One one level, it's brilliant. The actors display a startling endurance and range, and the performances have "size" that would make the most jaded acting critic proud. These are veteran actors, handling difficult and demanding material, a degree of acting virtuosity that is the emotional equivalent of a troupe of Cirque Du Soleil acrobats tying themselves in pretzels.
On the other hand, the play is a physically and emotionally exhausting grind. The characters spend the entirety of the three and a quarter hours of the play in various cruel games with each other, alternately building castles of self-delusion and cracking them apart in the most vicious way. Although I believe Albee's intention is to get his audience to question the comfort of their illusions, mostly I simply felt relieved to escape the theatre.

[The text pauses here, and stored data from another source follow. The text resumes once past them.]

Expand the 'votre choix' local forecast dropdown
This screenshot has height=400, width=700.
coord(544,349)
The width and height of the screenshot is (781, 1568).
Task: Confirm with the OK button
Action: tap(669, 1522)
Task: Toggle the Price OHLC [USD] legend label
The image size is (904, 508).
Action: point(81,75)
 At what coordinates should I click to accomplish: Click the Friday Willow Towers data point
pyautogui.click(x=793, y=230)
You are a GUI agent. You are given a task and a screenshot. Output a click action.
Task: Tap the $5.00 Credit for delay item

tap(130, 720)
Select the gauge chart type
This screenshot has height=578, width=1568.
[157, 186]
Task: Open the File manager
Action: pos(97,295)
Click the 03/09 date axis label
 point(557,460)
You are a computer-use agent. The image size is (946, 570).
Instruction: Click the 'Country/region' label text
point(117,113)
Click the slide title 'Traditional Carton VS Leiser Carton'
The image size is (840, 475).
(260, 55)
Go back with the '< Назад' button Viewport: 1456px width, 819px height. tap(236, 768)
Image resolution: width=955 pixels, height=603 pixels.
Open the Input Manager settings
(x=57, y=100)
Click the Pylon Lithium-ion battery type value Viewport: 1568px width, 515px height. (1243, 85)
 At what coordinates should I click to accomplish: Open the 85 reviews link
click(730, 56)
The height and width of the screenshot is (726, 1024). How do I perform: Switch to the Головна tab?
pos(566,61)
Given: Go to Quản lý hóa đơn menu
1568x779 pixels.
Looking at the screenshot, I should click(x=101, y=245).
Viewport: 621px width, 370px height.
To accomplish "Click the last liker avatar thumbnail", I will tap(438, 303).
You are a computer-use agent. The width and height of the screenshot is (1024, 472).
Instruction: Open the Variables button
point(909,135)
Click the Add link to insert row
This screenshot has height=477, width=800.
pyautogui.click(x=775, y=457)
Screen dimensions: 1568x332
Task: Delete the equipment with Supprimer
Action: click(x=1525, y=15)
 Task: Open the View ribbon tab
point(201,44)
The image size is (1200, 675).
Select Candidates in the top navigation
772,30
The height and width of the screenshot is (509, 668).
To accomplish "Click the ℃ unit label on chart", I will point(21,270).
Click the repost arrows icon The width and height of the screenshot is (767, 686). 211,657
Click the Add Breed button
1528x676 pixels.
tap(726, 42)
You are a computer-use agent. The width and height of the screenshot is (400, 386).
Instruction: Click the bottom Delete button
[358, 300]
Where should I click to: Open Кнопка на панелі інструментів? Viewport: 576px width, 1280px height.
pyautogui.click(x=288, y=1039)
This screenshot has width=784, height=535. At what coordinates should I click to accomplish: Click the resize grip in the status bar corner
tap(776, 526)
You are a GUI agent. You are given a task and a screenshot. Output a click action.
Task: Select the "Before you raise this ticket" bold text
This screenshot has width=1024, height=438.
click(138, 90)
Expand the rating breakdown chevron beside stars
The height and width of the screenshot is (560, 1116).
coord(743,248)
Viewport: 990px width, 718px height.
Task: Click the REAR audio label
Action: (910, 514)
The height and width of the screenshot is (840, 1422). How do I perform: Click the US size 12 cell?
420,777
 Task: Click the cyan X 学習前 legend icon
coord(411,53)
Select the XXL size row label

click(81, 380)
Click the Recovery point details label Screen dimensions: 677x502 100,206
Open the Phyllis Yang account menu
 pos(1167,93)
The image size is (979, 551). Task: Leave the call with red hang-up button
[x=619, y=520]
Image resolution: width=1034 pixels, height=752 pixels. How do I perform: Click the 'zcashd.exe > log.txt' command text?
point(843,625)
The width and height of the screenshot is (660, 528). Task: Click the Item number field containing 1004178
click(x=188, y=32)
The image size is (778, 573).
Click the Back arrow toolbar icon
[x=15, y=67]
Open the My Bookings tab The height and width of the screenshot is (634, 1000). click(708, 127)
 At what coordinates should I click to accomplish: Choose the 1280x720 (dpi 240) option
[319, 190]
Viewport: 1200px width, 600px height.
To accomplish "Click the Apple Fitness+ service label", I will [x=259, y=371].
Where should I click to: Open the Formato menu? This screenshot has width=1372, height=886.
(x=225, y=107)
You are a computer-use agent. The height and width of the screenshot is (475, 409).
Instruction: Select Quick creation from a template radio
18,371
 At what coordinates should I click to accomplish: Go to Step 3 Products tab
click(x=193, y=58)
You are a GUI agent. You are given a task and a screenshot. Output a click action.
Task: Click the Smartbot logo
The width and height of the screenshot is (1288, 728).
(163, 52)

Martha and George are a long-married couple, whose love is expressed in the witty and rancorous barbs that they throw at each other, often with smiles on their faces. The first act begins in the wee hours of the morning, as they return from a faculty party thrown by Martha's father, the Dean of the College where George is an assistant professor. We soon discover that Martha has invited "guests," fresh meat from the Biology department and his wife. Over the course of three acts Martha and George vie to top each other in inventing new ways to belittle and humiliate each other in front of the guests, in a way that moves from mock-genial banter in Act One to full out war in Act Three.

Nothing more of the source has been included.